Goal of the exercise. Report all lines from the entries below in which "agent" appears.

Records from a dataset.
============================================================
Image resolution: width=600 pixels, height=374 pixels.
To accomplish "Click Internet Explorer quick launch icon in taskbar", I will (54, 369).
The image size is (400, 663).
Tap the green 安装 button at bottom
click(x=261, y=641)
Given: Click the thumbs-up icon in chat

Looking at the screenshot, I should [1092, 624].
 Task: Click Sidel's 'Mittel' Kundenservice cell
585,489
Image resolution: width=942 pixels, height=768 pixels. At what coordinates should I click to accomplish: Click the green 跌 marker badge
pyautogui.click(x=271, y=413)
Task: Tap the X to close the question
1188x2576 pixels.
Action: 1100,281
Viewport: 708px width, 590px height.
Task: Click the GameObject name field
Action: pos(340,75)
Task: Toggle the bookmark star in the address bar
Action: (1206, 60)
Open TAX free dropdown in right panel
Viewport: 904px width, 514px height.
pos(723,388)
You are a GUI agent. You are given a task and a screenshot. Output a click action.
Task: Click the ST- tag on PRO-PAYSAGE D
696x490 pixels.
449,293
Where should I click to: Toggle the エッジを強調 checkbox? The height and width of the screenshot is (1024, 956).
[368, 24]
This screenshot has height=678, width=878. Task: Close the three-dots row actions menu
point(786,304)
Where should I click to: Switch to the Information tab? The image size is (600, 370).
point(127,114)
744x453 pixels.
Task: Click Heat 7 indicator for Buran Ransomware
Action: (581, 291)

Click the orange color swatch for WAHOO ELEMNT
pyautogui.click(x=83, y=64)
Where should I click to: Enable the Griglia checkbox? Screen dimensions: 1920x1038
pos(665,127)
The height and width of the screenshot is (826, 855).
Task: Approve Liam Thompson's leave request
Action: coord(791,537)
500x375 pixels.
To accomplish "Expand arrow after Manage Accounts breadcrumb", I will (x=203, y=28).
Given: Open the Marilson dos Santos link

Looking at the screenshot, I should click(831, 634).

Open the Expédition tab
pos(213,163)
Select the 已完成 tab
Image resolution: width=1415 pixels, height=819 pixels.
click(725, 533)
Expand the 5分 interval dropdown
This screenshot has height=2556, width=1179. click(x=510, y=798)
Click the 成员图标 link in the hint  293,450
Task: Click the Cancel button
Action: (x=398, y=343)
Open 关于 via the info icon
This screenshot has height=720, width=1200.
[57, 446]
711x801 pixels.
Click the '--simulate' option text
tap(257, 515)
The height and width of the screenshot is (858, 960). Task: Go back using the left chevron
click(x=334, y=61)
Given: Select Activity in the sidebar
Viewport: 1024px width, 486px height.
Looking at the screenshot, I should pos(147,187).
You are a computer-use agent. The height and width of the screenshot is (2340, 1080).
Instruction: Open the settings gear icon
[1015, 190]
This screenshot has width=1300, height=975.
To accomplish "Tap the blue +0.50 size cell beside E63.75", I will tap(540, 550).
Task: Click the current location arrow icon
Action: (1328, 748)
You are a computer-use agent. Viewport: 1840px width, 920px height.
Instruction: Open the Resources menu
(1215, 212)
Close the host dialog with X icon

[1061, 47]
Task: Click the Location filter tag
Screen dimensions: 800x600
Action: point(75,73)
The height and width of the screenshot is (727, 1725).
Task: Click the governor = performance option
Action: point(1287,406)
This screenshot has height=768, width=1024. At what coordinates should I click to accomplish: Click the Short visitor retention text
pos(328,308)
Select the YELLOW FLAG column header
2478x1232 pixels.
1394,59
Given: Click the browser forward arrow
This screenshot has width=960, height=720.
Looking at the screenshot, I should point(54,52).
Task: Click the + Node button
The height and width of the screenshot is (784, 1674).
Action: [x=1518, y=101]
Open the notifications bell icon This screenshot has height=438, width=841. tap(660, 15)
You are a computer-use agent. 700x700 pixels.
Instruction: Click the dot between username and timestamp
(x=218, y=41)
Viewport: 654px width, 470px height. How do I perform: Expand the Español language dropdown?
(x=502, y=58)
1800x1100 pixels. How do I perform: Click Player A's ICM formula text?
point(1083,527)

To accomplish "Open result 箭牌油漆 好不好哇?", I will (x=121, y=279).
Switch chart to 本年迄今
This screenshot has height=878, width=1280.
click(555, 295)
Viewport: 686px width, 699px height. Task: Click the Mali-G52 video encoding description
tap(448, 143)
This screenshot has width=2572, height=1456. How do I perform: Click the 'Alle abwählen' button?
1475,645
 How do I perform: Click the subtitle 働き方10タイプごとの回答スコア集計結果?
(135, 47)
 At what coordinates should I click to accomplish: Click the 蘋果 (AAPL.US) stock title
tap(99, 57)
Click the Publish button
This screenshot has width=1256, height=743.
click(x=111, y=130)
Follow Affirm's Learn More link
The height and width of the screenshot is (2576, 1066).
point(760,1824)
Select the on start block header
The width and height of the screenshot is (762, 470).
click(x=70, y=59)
============================================================
Solution to this exercise.
You are a GUI agent. You are given a task and a screenshot. Output a click action.
You are a computer-use agent. The height and width of the screenshot is (2340, 1080).
You are a computer-use agent. Viewport: 1840px width, 920px height.
You are a computer-use agent. 700x700 pixels.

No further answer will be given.